Selection, characterization, and application of DNA aptamers for detection of Mycobacterium tuberculosis secreted protein MPT64.

Rapid detection of Mycobacterium tuberculosis (Mtb), an etiological agent of tuberculosis (TB), is important for global control of this disease. Aptamers have emerged as a potential rival for antibodies in therapeutics, diagnostics and biosensing due to their inherent characteristics. The aim of the current study was to select and characterize single-stranded DNA aptamers against MPT64 protein, one of the predominant secreted proteins of Mtb pathogen. Aptamers specific to MPT64 protein were selected in vitro using systematic evolution of ligands through exponential enrichment (SELEX) method.
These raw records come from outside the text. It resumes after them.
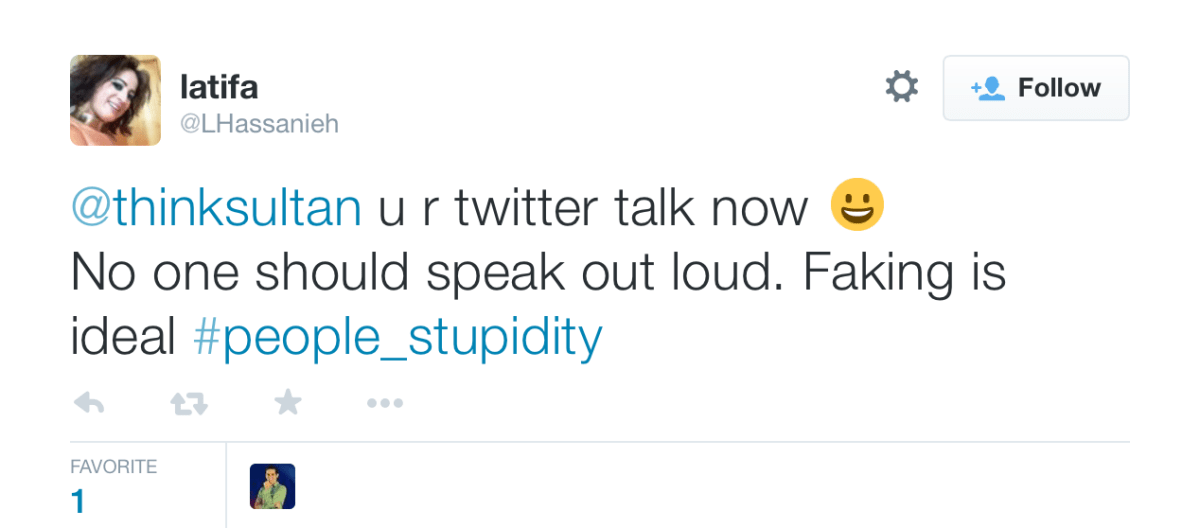The width and height of the screenshot is (1200, 528).
Task: Reply to latifa's tweet
Action: (90, 403)
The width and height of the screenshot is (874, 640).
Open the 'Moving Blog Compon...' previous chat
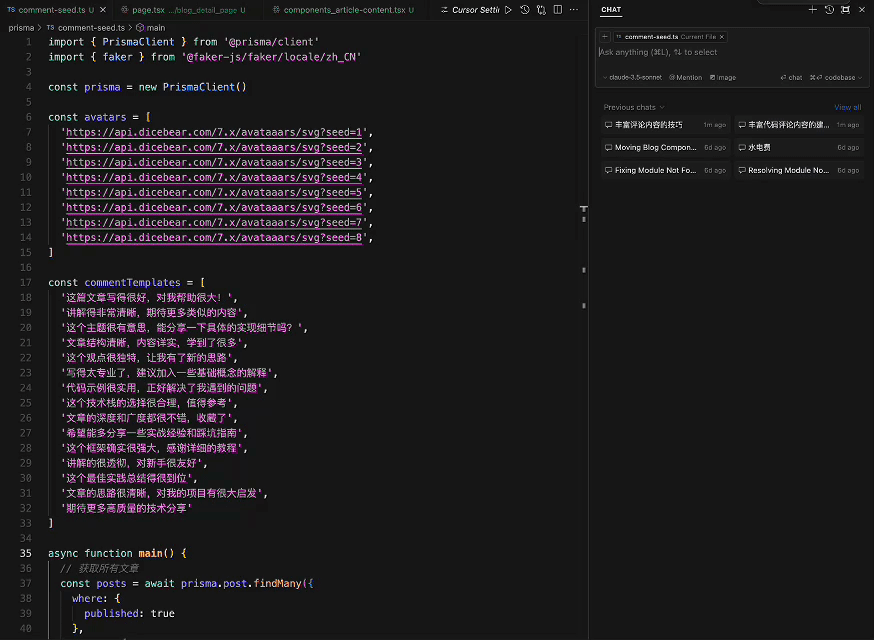[x=655, y=147]
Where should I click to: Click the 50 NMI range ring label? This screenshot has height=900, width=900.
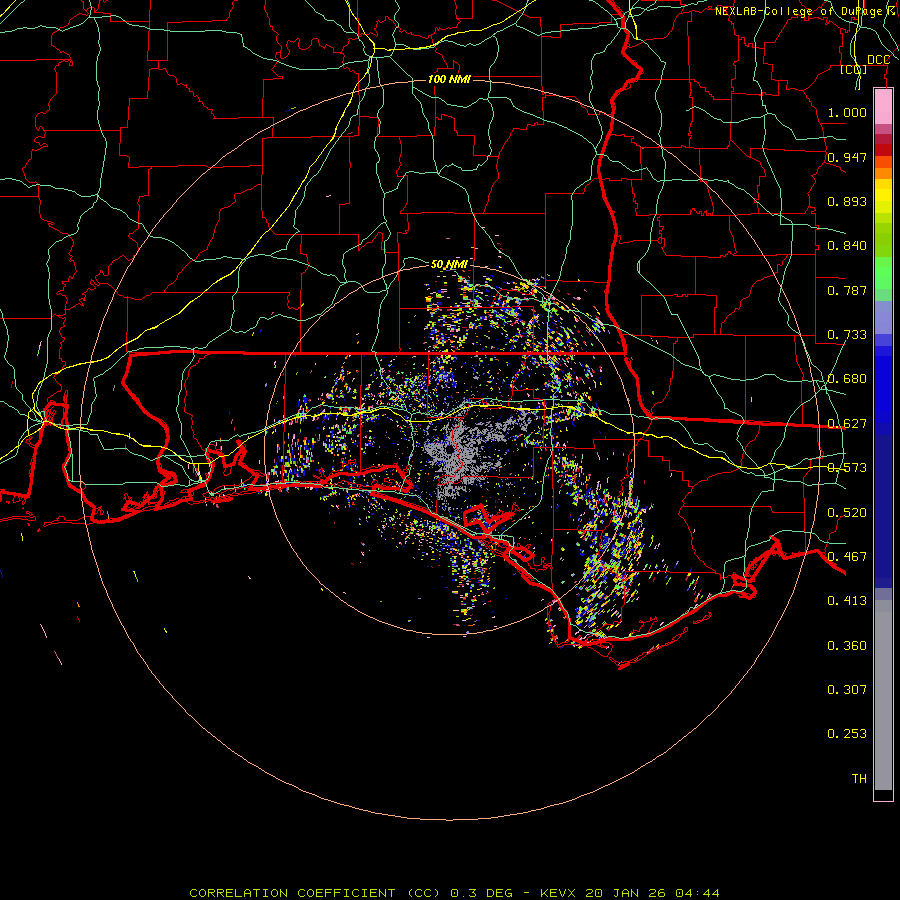pyautogui.click(x=449, y=264)
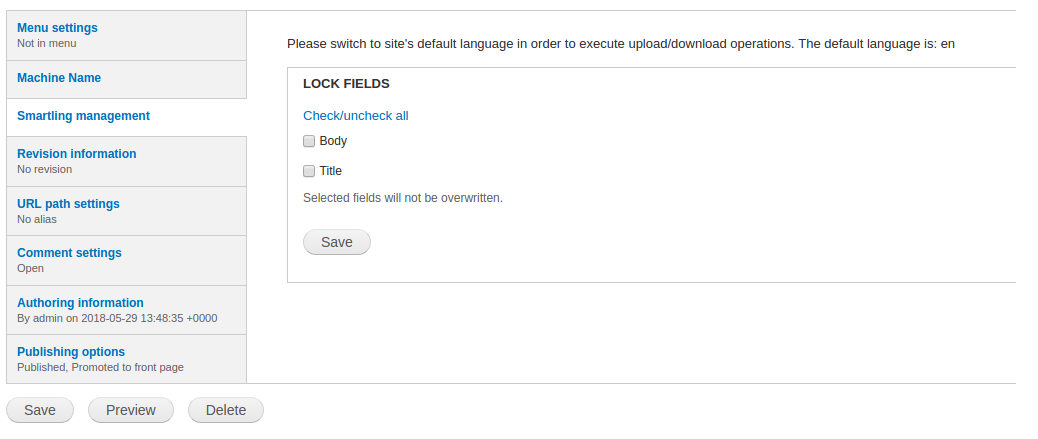
Task: Tick the Title lock field checkbox
Action: 309,171
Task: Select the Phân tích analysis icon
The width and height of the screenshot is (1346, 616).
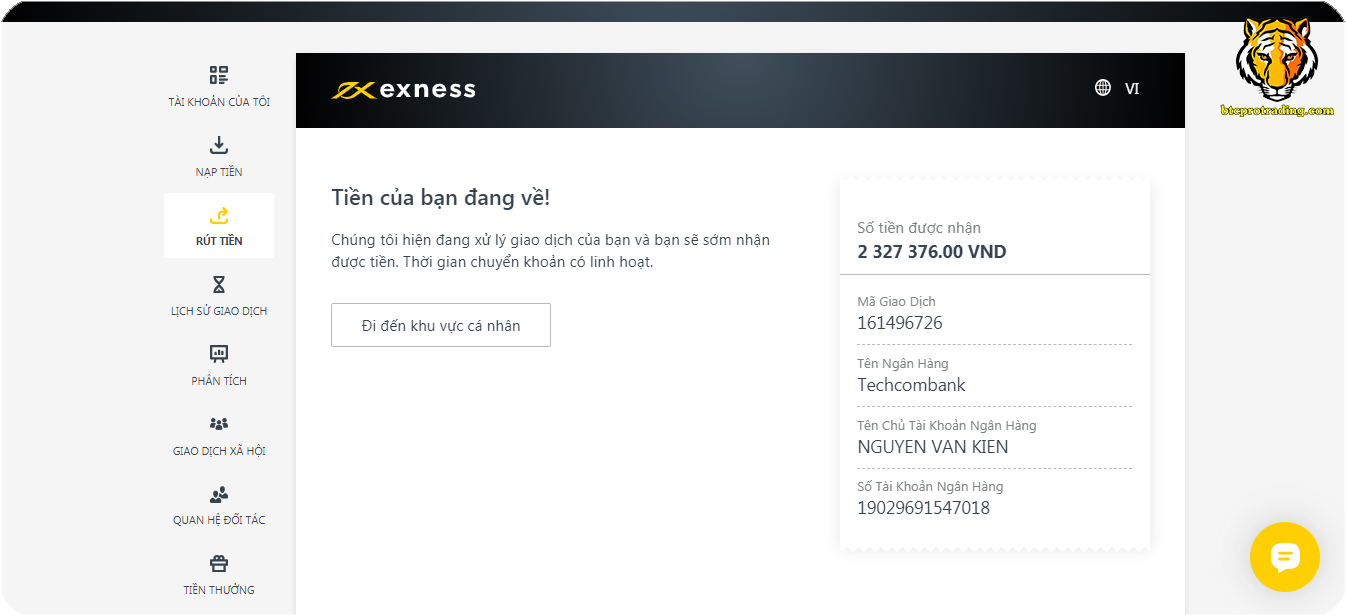Action: click(x=218, y=352)
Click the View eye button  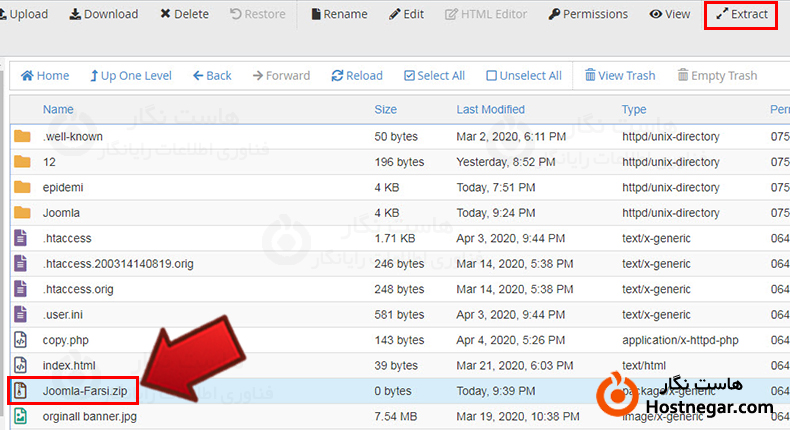(x=670, y=14)
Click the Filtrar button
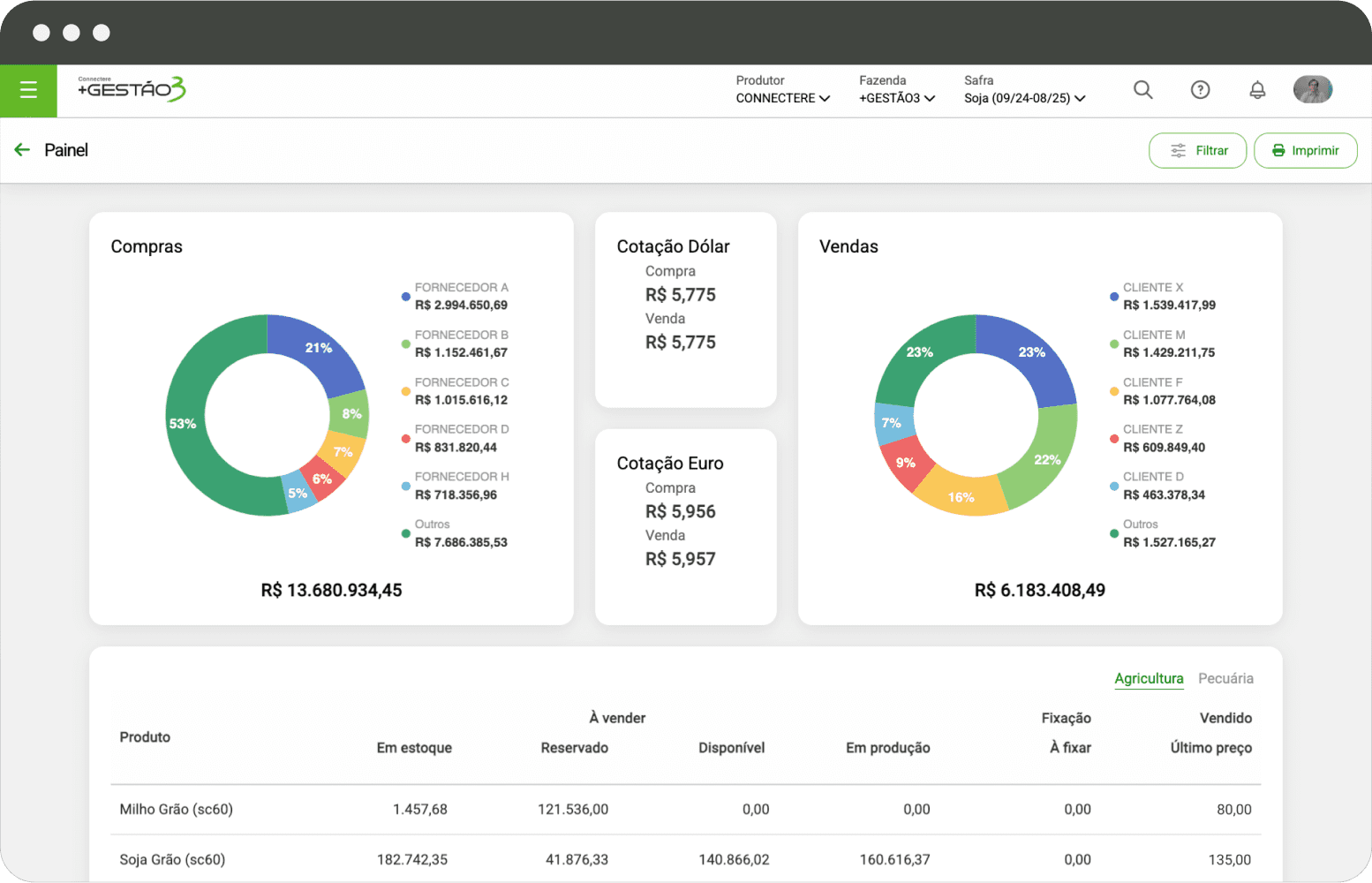The image size is (1372, 883). pyautogui.click(x=1197, y=151)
The selection was started with a pool of ssDNA library with randomized 40-nucleotide region. A total of 10 cycles were performed and seventeen aptamers with unique sequences were identified by sequencing. Dot Blot analysis was performed to monitor the SELEX process and to conduct the preliminary tests on the affinity and specificity of aptamers. Enzyme linked oligonucleotide assay (ELONA) showed that most of the aptamers were specific to the MPT64 protein with a linear correlation of R2 = 0.94 for the most selective. Using Surface Plasmon Resonance (SPR), dissociation equilibrium constant KD of 8.92 nM was obtained. Bioinformatics analysis of the most specific aptamers revealed the existence of a conserved as well as distinct sequences and possible binding site on MPT64. The specificity was determined by testing non-target ESAT-6 and CFP-10. Negligible cross-reactivity confirmed the high specificity of the selected aptamer. The selected aptamer was further tested on clinical sputum samples using ELONA and had sensitivity and specificity of 91.3% and 90%, respectively. Microscopy, culture positivity and nucleotide amplification methods were used as reference standards. The aptamers studied could be further used for the development of medical diagnostic tools and detection assays for Mtb.